Ergenekon operasyonu çok konuşuldu, tartışıldı.
Konuşulmaya, tartışılmaya devam ediliyor hâlâ.
Yarınlarda da çok konuşulacağı ve tartışılacağı muhakkak.
Kim ne derse desin, nasıl düşünürse düşünsün, "haklı" veya "haksız" denilsin,
Bana göre bu operasyon Türkiye'de yeni bir dönemin başlangıcı, bembeyaz bir sayfanın açılması anlamı taşımaktadır.
Belli bir zümrenin, sınıfların değil, bireysel hak ve özgürlüklerin önünü açmıştır.
Kurunun yanında yaş da yanmış olabilir.
Bu örgüt yapısı içerisinde yeraldıkları iddiasıyla tutuklananlar arasında meslektaşlarımız da var.
Örneğin Mustafa Balbay iki yılı aşkın süredir tutuklu. Nedim Şener ve Ahmet Şık'ta 5 aydır cezaevinde.
Suçlu olup olmadıklarını bilmiyoruz.
Yargılama süreci devam ediyor.
Umuyoruz ve diliyoruz ki, inşalllah Ergenekon terör örgütüyle bağlantıları yoktur.
Çünkü kamuoyu adına görev yapan hiçbir gazetecinin ne terör örgütüyle bağlantısı olmasını, ne de kutsal mesleğini kendisinin veya bir başkasının çıkarı noktasında kullanmasını asla ve asla kabul edemeyiz.
Dediğim gibi, inşallah meslektaşlarımız masumdur, sadece ve sadece gazetecilik yapmışlardır.
Yargı sürecinin tamamlanmasını bekleyip sonucunu göreceğiz.
Kabul edilmelidir ki, bu operasyon Türkiye'deki 'statüko' ve 'vesayet' dönemini tarihin tozlu sayfalarının arasına göndermiştir.
Zaten bunun aksi bir düşünce hasıl olsaydı eğer, milli irade dediğimiz ve hiçbir gücün etkileyemeyeceği kuvvet 12 Haziran seçimlerinde kendini hissettirirdi.
Milletimizin iradesini geçmişte darbelerle, muhtıralarla hiçe sayan anlayışın bugün 'milli irade"ye sığınması bunun göstergesidir.
Bakın CHP'nin sayın genel başkanı Kemal Kılıçdaroğlu, seçimlerin ardından "milli irade" kelimesini ağzından düşürmez oldu.
And içtikleri gün de meclise, üzerinde "Egemenlik kayıtsız, şartsız milletindir" yazılı kokart taktılar.
Bu ne yaman çelişki diyesi geliyor insanın içerisinden ama, yine de bu çok önemli gelişme.

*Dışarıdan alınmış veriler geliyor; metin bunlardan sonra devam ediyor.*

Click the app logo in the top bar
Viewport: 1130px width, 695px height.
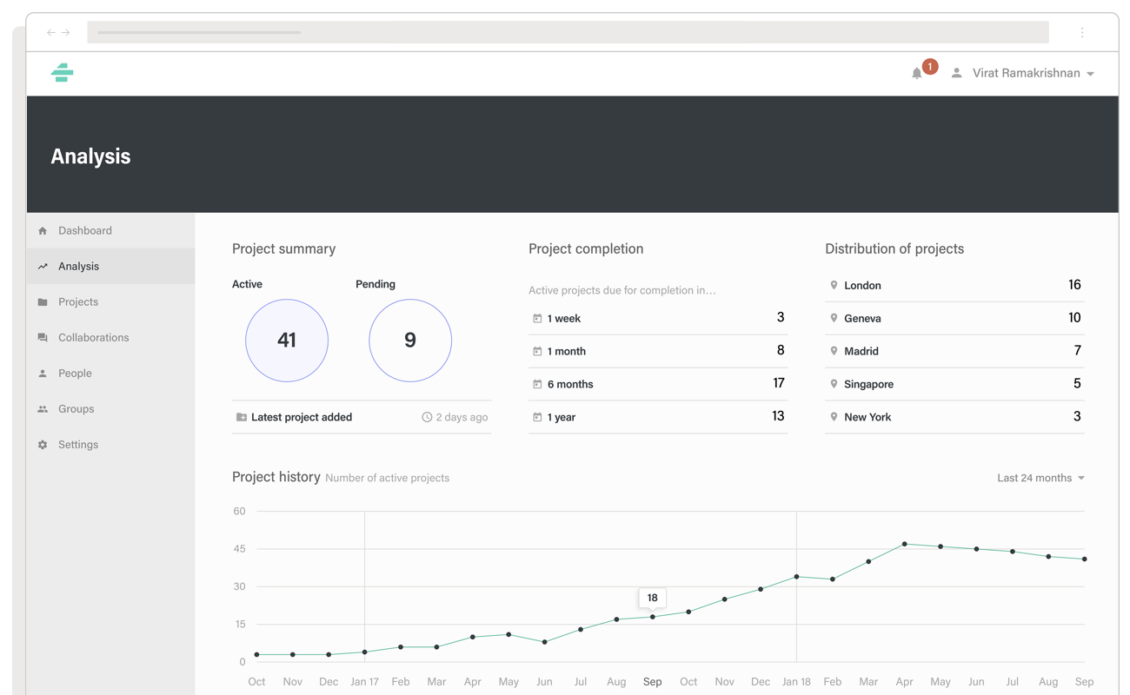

Çünkü geçmişte "milli irade" kelimesini ağızlarına almak şöyle dursun, "milli irade"yi tanımazlardı bile.
''Kağıt bebek'' dedikleri cenahtan olan kızımız kalkmış, "Dağdaki çobanla, gecekondu da oturanla benim oyum bir olamaz" demişti.
Kendilerini "aydın" olarak niteleyip milli iradeyi yönlendirmeye çalışan bazı ünvan sahipleri de bu kızımıza destek vermişlerdi.
Hatırladınız değil mi?
İşte o günleri yaşayan, gören Türkiye'nin, bugün o zihniyetin "milli irade" ve "Egemenlik kayıtsız, şartsız milletindir" demeye başladığına şahitlik etmesi bile ne kadar büyük adımların atıldığının göstergesidir.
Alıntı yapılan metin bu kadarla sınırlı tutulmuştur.